Heisman Trophy: On the Third Day, ESPN Gave to Me...Three Sophomores in a Row

Samantha CookeCorrespondent IDecember 16, 2009

NEW YORK - DECEMBER 12:  Running back Mark Ingram #22 of the Alabama Crimson Tide poses with the Heisman Trophy during a press conference after being named the 75th Heisman Trophy winner at the Marriott Marquis on December 12, 2009 in New York City.  (Photo by Chris Trotman/Getty Images)
Chris Trotman/Getty Images

In 2007, Tim Tebow won the Heisman Trophy as a sophomore. Last year, Sam Bradford won it as a sophomore. This year, we welcome sophomore Mark Ingram to the Heisman family.

I'm going to start by saying congratulations to Mark Ingram and the whole Alabama family. The Heisman Trophy is a great honor. I do want to add that Ingram had one of the best Heisman speeches I have heard in a while.

Now, I'm going to say I do not think this was right.

I'm not saying Ingram did not deserve to win. I'm simply saying there were four more deserving seniors that deserved this award.

Enough with the sophomores. Sophomores have two more years to win the Heisman. This should be a senior award, especially if there are deserving seniors.

Toby Gerhart won the Doak Walker Award, which is given to the top running back in the country. How can you tell me that Gerhart is the top running back, but was beaten out by a running back for the Heisman?

Gerhart out-rushed Ingram by almost 200 yards and scored nine more touchdowns, while playing in fewer games. Take away Ingram's outstanding SEC Championship game performance, and he had 300 fewer yards and 12 fewer touchdowns than Gerhart.

Let's not forget Colt McCoy.

He has surpassed the 3,000 passing yard mark in three consecutive seasons. This season, he had over 3,500 passing yards and 27 touchdowns. He also rushed for 348 yards and 3 touchdowns.

As a comparison, when Bradford won the Heisman, he had thrown for over 4,700 yards and 50 touchdowns. When Tebow won it, he had thrown for just under 3,300 yards and 32 touchdowns. Tebow also rushed for 895 yards and 23 touchdowns.

Yes, you can say McCoy did not deserve the Heisman because he did not have the flashy numbers Bradford and Tebow did. I will argue, however, that the Heisman used to award career achievement as well as single-season effort, so McCoy does deserve it.

As for Ndamukong Suh from Nebraska, he deserved it as much as Charles Woodson, but could not get votes as a true defensive player. Woodson won the Heisman because he also served as a punt returner.

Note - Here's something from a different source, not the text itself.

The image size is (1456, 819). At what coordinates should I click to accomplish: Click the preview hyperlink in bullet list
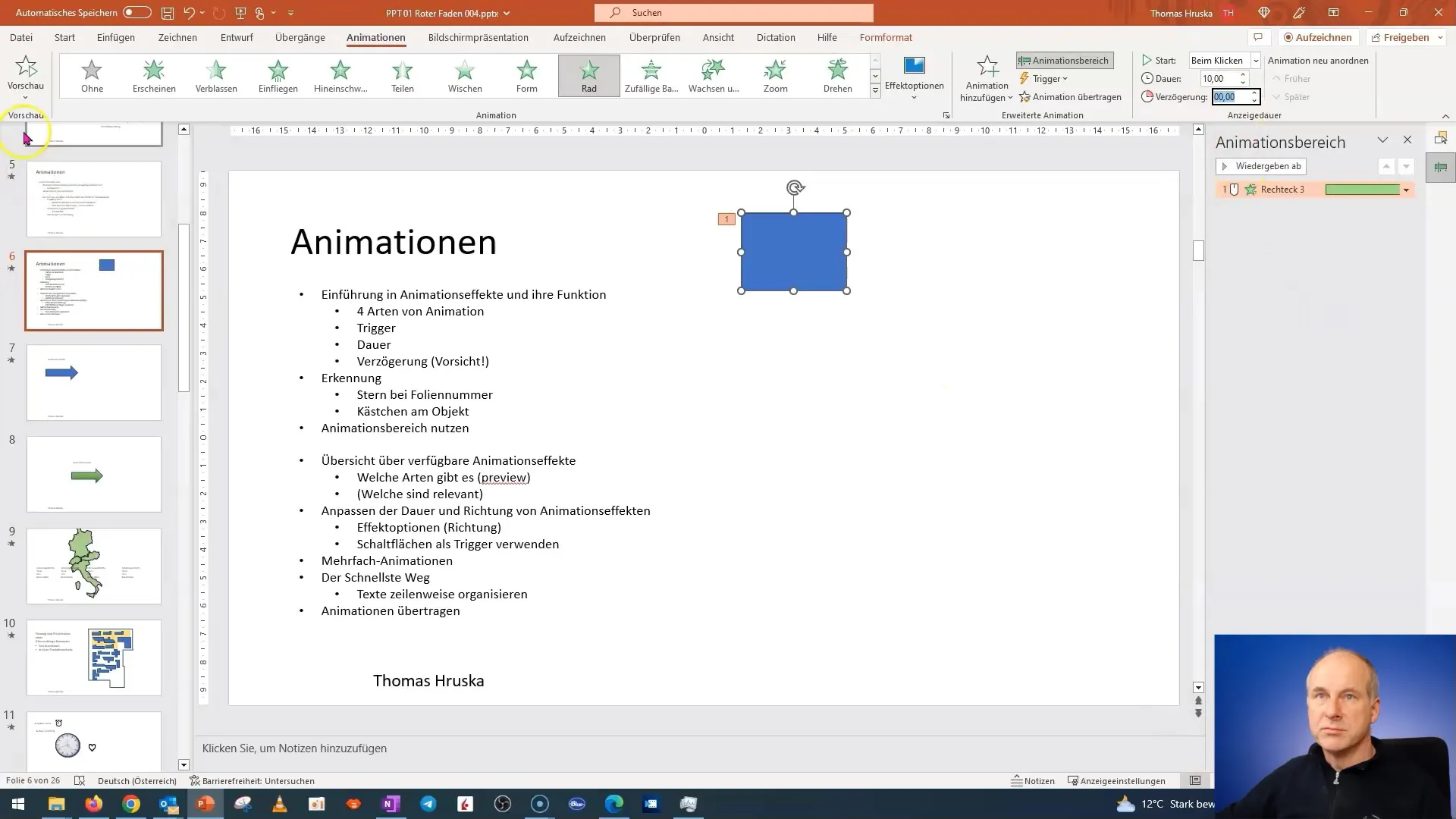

No one put up the numbers Suh did defensively. He had 82 tackles, 23 tackles for loss, 12.5 sacks, 10 pass breakups, one interception, and three blocked kicks. If the Heisman voters valued defensive superiority as much as offensive dominance, Suh would have been at or near the top of their lists.

As for Tebow, while he deserved consideration, his invitation was extended also due to his sophomore Heisman win. Once you make the top five as a sophomore, you will be invited your next two years unless you do not play or play horribly.

Again, I want to repeat: I do not think Ingram did not deserve the Heisman; however, I think it should have been given to a more deserving senior.

Interesting fact about the Heisman with the BCS: when someone wins the Heisman, their team loses its bowl game.

Bradford and Oklahoma lost to Florida last season. Tebow and Florida lost to Michigan in the 2007 season. Troy Smith and Ohio State lost to Florida in the 2006 season. Reggie Bush and USC lost to Texas in the 2005 season.

The list goes on. Hopefully, Ingram and Alabama can overcome this hurdle. If not, McCoy will be very glad he did not win the Heisman Trophy, even though he may have thought he deserved it.